— START GIVEN TEXT —

# HR24/200: Can two remotes be used to control one receiver?



## HX_Guy (Sep 3, 2011)

I want to run one receiver to two TVs (common wall)...I have one TV connected via HDMI and the other via Component and it works fine (same image on both TVs). I only use one TV at a time but I need to have two remotes, one in one room and one in the other. 

Currently I have just one remote setup for RF..can I add another RF remote? Or an IR remote? How do I go about setting it up?


----------



## MacUserG (Mar 29, 2008)

Yes. If you have two directv remotes capable of RF you can set both to RF mode and control the receiver and a separate tv. Use the onscreen information to put the second remote in RF mode the same way you did the first. 

If you are using the newer HR24 dvr you can't use the auto set up on the receiver to program the tv mode on the second remote. You will have to manually program the switch by using the remote code(s) for your brand of tv. If you dont have a source for the list, just google directv remote codes.


----------



## mcbeevee (Sep 18, 2006)

Once the receiver is changed to RF, you can do the following commands for as many RF remotes as you like. Before starting, press the dash "-" key on the remote to see the last 6 digits of the receiver id.

— END GIVEN TEXT —
— START COLLECTED DATA —

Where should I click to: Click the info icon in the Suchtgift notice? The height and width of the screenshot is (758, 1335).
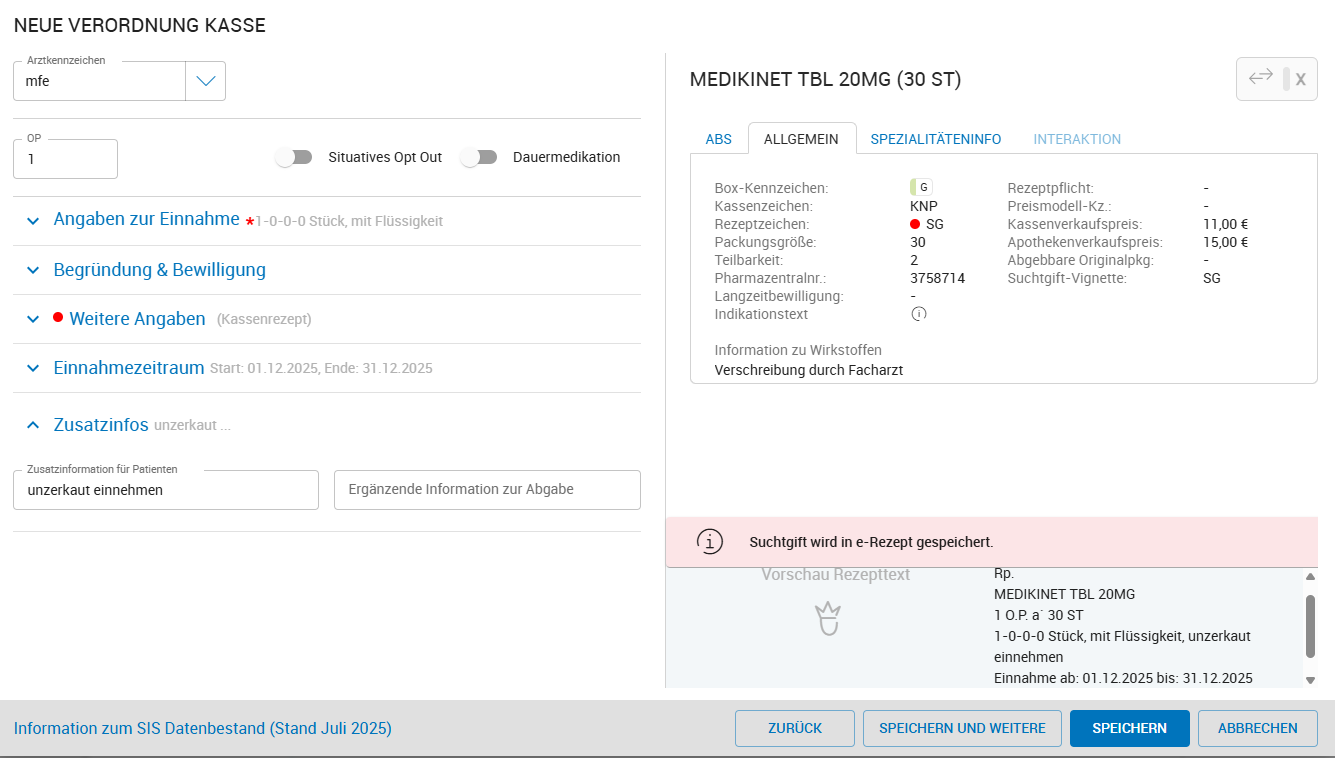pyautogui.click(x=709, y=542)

— END COLLECTED DATA —

◆ **AIM 1**
In the forum thread about controlling one receiver with two remotes, which key shows the last 6 digits of the receiver id?
◆ **AIM 2**
Resume the forum thread about controlling one receiver with two remotes, starting right after its last sentence.
The material can be set aside.

◆ **TASK ANSWER 1**
The dash "-" key.

◆ **TASK ANSWER 2**
1. slider at top to dtv 
2. press and hold MUTE & SELECT for two blinks
3. enter 9 6 1
4. press CH UP 
5. enter the last 6 digits of the receiver's ID
6. press SELECT button


----------



## HX_Guy (Sep 3, 2011)

Great guys, thanks. Where is the best place to get a second RF remote?


----------



## RunnerFL (Jan 5, 2006)

HX_Guy said:


> Great guys, thanks. Where is the best place to get a second RF remote?


If you have to have it right now then Best Buy. If you can wait a few days you can order a backlit one off of directv.com.


----------



## mcbeevee (Sep 18, 2006)

The NFL remotes on directv.com are RF capable:

NFL Remotes


----------



## MacUserG (Mar 29, 2008)

EBay. You can get "buy now" ones for a few bucks with free shipping. Just match the number in the upper right hand corner of your current RF capable remote at get that. I've gotten several with no problems.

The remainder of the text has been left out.